§ **Task brief**: With the pictures left out, transcribe exactly the lines from the one with "This screenshot has width=620, height=586." through the end of the data.

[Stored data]
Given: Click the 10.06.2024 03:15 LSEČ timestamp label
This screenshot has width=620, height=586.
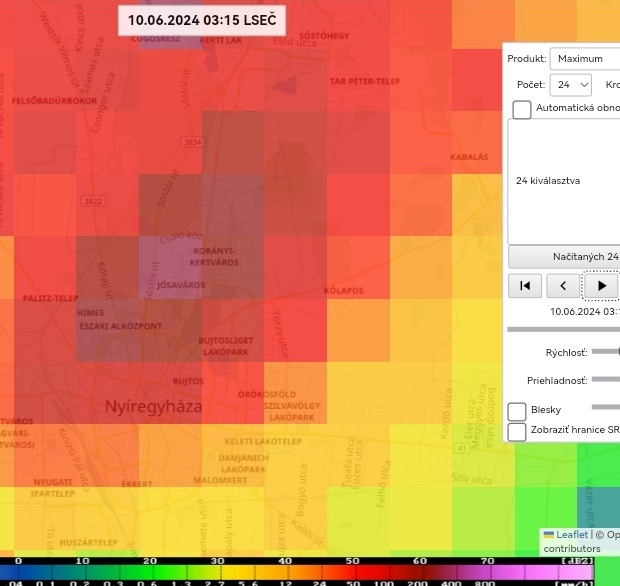Looking at the screenshot, I should [x=201, y=20].
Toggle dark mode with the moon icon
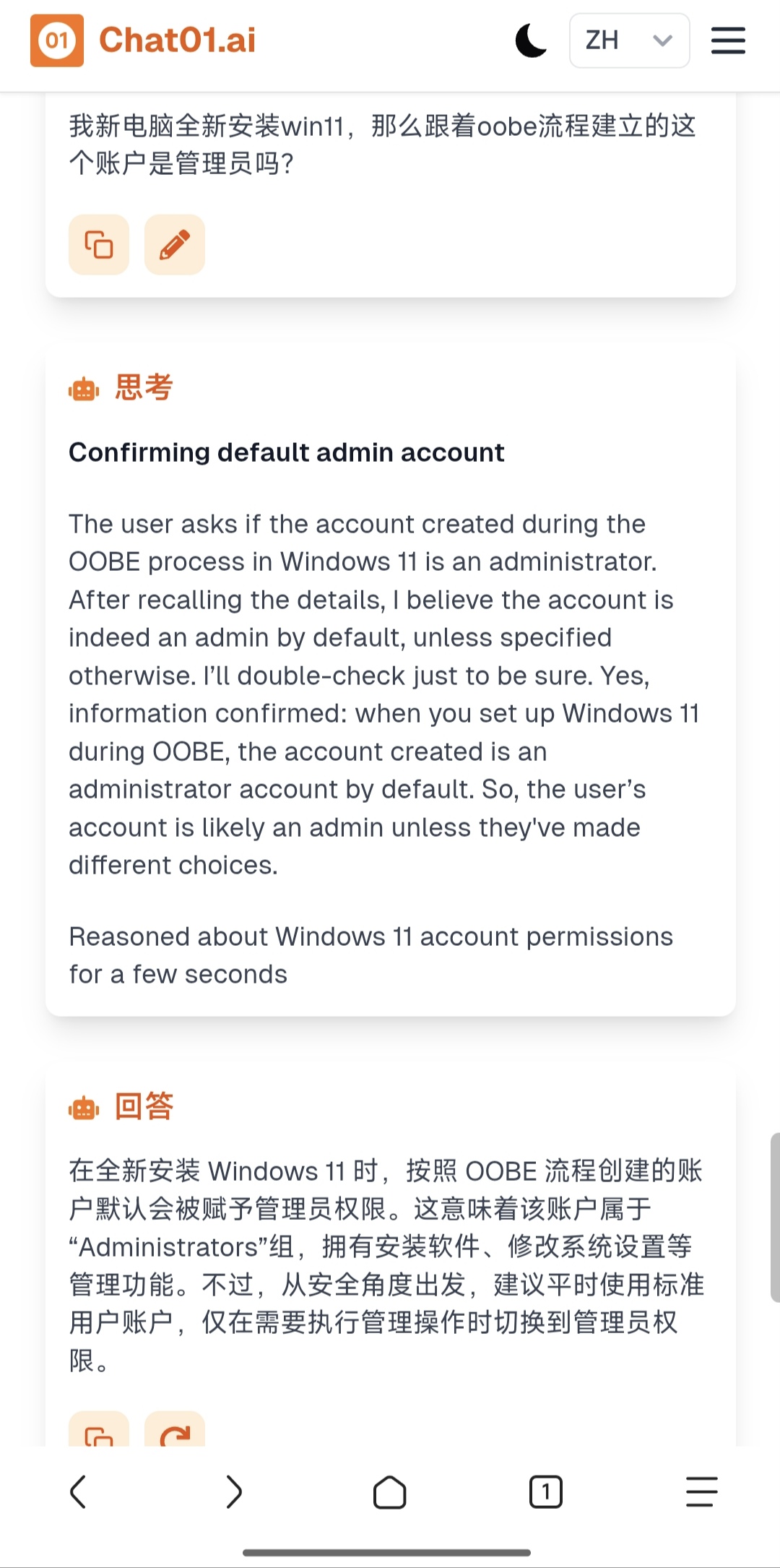780x1568 pixels. [x=531, y=40]
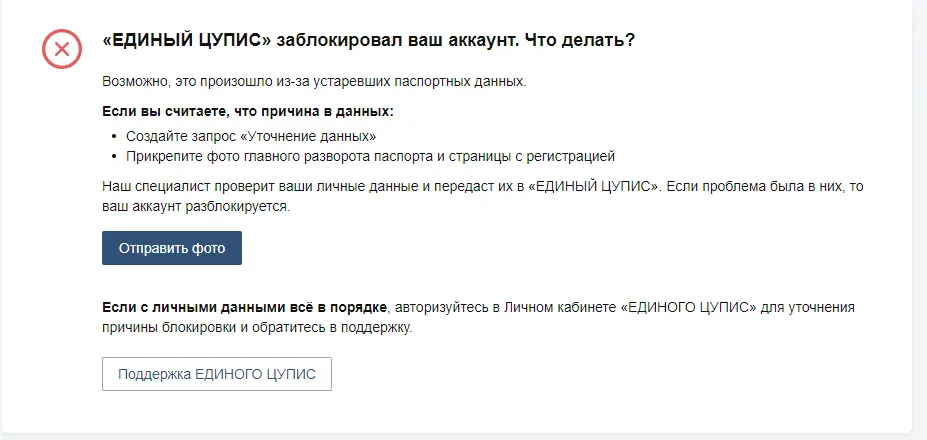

§ **Problem solution**:
This screenshot has width=620, height=586.
Looking at the screenshot, I should [x=201, y=20].
Toggle dark mode with the moon icon
780x1568 pixels. [x=531, y=40]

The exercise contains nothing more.